SUSANA ARIZAGA
Dejó de ver a su hija cuando había cumplido dos meses y medio, y tardó otros ocho en volver a abrazarla, en pasar con su niña dos horas dos días a la semana, siempre en el punto de encuentro familiar, como solicitó él mismo para evitar más roces con su ex pareja, según explica. Fue necesario un auto del juez en el que fijó las visitas y el horario de las mismas para que la madre de la pequeña se aviniera a permitir el contacto entre la menor de veinte meses y su progenitor. Los informes de los técnicos que analizan la evolución de la relación padre e hija la evaluaron como favorable, el acercamiento entre ambos era cada vez mayor y observaban una progresiva aceptación de la niña hacia el padre, con el que jugaba y se le veía feliz. «Lo más bonito para un padre es ver crecer a tu hijo; en dos meses y medio en los que estuve viendo a la niña, me quería y me llamaba ya papá».

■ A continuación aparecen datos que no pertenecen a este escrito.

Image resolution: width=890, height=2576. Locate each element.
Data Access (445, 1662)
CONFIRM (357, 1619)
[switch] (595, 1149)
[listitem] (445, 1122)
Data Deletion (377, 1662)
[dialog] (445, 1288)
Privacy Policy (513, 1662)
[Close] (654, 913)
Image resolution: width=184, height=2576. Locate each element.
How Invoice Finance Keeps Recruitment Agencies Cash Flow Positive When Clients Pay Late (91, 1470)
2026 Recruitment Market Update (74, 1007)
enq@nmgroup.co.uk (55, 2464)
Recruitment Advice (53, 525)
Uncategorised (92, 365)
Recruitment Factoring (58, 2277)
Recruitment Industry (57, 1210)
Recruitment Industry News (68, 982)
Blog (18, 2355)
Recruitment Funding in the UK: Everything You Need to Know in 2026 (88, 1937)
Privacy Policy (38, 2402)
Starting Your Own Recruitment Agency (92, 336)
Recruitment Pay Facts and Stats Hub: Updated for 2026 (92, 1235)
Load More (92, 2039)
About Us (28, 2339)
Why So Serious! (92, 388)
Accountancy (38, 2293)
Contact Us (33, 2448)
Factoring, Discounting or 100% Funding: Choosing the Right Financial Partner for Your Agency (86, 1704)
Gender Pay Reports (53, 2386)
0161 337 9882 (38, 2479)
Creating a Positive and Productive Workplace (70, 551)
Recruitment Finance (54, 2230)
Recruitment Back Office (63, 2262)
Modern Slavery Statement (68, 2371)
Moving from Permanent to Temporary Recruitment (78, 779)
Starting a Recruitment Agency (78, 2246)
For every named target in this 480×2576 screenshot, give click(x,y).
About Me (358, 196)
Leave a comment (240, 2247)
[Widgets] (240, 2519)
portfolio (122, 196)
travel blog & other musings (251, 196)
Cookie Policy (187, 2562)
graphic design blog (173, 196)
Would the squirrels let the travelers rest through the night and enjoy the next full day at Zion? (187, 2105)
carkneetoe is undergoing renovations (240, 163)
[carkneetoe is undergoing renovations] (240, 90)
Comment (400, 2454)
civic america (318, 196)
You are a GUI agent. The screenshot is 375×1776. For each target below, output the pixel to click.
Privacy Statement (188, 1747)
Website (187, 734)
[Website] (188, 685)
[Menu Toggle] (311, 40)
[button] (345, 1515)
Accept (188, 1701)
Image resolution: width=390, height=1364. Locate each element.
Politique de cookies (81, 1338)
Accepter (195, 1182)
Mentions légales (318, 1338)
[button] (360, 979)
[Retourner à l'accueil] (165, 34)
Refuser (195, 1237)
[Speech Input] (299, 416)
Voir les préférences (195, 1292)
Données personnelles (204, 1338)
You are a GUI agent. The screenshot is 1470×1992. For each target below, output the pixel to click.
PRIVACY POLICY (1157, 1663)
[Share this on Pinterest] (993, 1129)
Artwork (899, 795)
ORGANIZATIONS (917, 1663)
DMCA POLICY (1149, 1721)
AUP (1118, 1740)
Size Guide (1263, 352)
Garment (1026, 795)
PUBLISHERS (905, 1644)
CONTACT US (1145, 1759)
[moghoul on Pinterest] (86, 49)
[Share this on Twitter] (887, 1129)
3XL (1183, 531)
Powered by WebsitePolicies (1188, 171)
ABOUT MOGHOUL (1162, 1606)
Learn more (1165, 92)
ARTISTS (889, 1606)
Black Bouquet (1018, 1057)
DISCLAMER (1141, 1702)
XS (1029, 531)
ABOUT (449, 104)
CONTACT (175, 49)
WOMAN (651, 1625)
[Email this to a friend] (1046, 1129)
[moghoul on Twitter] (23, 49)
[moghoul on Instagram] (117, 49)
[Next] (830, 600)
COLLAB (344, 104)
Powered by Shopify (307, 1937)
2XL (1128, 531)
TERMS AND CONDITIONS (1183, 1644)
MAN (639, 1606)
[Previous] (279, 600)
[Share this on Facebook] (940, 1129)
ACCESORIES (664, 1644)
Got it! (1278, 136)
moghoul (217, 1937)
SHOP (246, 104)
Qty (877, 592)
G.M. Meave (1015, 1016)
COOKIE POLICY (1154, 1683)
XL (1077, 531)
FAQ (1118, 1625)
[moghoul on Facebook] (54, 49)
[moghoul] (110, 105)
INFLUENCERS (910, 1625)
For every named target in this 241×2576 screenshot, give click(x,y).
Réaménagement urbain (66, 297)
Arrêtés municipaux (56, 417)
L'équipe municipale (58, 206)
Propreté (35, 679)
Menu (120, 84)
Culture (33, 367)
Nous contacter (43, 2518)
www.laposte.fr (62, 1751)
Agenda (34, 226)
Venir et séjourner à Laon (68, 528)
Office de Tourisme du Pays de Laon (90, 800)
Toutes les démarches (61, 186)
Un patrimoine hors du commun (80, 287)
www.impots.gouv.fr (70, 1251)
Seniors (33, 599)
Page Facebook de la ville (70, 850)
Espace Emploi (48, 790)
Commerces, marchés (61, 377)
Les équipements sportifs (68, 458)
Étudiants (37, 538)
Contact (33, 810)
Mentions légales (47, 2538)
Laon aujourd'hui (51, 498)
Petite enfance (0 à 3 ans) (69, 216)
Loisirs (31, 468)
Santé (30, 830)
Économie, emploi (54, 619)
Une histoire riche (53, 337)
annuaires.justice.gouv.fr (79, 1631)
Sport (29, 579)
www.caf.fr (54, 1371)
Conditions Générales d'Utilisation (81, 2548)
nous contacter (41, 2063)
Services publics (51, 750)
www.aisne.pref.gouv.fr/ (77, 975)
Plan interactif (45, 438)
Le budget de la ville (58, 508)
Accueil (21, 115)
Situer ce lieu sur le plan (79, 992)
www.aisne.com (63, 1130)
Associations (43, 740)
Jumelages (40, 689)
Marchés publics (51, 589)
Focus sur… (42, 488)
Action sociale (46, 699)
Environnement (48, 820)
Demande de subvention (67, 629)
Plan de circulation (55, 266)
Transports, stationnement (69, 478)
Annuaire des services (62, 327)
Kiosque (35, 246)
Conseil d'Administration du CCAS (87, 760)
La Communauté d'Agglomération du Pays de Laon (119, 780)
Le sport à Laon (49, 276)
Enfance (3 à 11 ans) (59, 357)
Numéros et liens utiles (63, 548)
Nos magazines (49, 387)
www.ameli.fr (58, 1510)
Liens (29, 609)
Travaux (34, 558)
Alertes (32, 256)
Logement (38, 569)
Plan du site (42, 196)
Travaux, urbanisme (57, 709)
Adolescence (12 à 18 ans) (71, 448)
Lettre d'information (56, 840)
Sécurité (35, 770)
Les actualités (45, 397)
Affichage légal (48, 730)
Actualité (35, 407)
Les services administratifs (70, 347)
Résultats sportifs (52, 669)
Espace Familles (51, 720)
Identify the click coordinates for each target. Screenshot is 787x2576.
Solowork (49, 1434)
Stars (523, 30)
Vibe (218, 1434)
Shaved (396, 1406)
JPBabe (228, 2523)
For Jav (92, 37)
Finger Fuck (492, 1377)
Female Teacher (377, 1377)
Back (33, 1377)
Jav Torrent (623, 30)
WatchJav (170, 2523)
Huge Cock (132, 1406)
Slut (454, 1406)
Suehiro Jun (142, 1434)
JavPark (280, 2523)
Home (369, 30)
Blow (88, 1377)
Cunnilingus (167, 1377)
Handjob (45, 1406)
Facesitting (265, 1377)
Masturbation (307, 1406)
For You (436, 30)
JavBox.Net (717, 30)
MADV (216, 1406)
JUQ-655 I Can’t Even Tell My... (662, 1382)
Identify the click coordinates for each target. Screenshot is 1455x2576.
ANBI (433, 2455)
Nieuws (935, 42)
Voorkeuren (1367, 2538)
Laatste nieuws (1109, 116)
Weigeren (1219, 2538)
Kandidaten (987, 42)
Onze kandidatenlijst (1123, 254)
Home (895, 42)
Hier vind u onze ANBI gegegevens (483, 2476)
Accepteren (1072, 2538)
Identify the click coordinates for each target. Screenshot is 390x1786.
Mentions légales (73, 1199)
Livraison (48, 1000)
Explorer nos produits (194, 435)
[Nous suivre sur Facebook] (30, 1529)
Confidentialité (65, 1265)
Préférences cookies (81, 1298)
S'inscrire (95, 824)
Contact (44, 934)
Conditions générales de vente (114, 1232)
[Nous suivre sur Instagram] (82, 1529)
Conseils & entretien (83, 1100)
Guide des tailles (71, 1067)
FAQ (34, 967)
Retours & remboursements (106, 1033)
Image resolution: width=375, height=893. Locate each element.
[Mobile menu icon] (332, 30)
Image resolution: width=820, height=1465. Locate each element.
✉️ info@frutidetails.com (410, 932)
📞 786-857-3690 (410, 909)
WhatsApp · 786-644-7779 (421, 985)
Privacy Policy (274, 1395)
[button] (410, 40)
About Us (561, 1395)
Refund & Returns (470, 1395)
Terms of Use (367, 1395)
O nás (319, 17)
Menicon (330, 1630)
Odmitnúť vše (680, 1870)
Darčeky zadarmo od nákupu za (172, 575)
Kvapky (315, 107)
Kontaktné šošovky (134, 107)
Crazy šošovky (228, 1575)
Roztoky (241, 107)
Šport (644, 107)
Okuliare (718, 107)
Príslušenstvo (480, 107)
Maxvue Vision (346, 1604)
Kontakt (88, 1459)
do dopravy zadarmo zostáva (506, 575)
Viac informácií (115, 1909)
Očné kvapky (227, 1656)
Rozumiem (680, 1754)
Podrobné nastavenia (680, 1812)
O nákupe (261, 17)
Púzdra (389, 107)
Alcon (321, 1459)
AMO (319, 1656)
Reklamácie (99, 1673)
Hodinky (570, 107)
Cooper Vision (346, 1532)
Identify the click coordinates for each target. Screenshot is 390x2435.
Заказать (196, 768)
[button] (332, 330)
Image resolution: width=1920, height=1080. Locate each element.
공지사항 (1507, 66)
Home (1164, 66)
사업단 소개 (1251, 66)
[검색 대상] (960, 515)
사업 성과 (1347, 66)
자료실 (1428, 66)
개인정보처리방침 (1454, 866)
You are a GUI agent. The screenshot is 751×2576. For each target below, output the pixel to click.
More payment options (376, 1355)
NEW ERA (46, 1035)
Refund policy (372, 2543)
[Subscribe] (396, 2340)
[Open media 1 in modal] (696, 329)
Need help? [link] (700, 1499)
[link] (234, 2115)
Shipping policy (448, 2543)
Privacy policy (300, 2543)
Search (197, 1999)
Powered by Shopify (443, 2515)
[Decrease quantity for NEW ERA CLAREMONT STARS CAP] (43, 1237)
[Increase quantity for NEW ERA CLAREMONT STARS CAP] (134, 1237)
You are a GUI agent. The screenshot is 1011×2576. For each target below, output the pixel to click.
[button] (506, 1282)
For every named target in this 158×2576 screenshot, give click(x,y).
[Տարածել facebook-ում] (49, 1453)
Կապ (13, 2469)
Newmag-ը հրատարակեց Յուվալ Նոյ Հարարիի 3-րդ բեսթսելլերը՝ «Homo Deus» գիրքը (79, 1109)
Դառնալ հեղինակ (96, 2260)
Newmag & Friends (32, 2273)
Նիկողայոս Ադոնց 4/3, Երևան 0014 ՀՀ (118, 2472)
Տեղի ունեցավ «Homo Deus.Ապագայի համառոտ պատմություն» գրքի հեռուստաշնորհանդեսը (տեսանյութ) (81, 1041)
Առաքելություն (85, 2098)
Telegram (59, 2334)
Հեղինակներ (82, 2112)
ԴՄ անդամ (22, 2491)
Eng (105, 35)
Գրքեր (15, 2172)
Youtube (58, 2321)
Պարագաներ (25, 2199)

Pero la relación se ha vuelto a romper en abril pasado. Hace siete meses que el joven no disfruta de su hija. Y vuelta a empezar con la lucha, «es horrible y me siento impotente, sólo me queda esperar que la justicia actúe rápidamente» y su veintena de denuncias por el incumplimiento del régimen de visitas dé sus frutos: «Que pueda volver a estar con mi hija porque se le está negando el derecho a tener un padre y estar juntos. Su madre no está mirando por su bien, esta tensión puede afectarla en un futuro. Sólo pido que se agilice el caso porque se trata de una menor y si pasa tiempo sin verme, no me conocerá, perderemos el vínculo. No sabe ni como es mi familia». Las denuncias acumulan varios incumplimientos, todos los que ha habido desde el 29 de abril, cuando el juez amplió el régimen de visitas: Los miércoles de 17.00 a 20.00 horas; y los sábados, de 10.00 a 20.00 horas. «He ido al punto de encuentro cada día y mi ex pareja sigue sin presentarse, nadie la obliga a hacerlo. La llaman por teléfono y no la localizan».
Ya ha tenido lugar el primer juicio de faltas, que ha condenado a la madre a una multa de un mes con cuota diaria de seis euros y un día de privación de libertad (cárcel) por cada dos cuotas que no pague. El joven lleva cinco meses esperando a que se celebre otro por la segunda vez que le ha impedido ver a la menor. Y, mientras, la madre se mantiene firme en su postura. «Lo estoy pasando muy mal, angustiado, muy nervioso y triste. Me estoy perdiendo la infancia de mi hija, sólo pido disfrutar de ella y verla. La madre quiere quitarme el derecho de ver a mi hija, está haciéndome mucho daño psicológico».
Las discrepancias con su pareja llegaron al mismo tiempo que nació la niña, hasta entonces «fue muy buena». Su pareja «se negaba a que mis padres pudieran ver a mi hija», y las tensiones continuas terminaron por minar una relación sentimental de cuatro años. Los consuegros son vecinos del mismo portal y mientras la joven pareja acudía al domicilio de los abuelos maternos, los padres de él, que vivían unos pisos más abajo, no podían ver a la recién nacida. El joven cogió un buen día a su hija para enseñársela a sus padres, «porque es mi familia y me dolía que no estuvieran con su nieta. Llevaban mes y medio sin verla». Esa fue la última ocasión en la que se acercaron a ella: «La hemos visto el día que nació y dos veces más diez minutos». Aunque vive en el domicilio de los abuelos maternos, con su madre, en el mismo edificio que los paternos, a éstos les ha resultado imposible aproximarse a la menor. «No sé como es mi nieta», lamenta la madre del joven, «la sacan tapada hasta arriba y no puedo acercarme a ella. Cada vez que veo su sillita me hundo, no poder verla cuando vives al lado es duro».
Al cumplir dos años el juez estipula que la menor debe compartir la mitad de las vacaciones escolares con el padre y el verano se dividirá en quincenas para estar con sus progenitores. Los fines de semana serán alternos y pasará con el padre del sábado a las 10.00 al domingo a las 20.00 horas. En tres meses comprobará si el sueño es posible.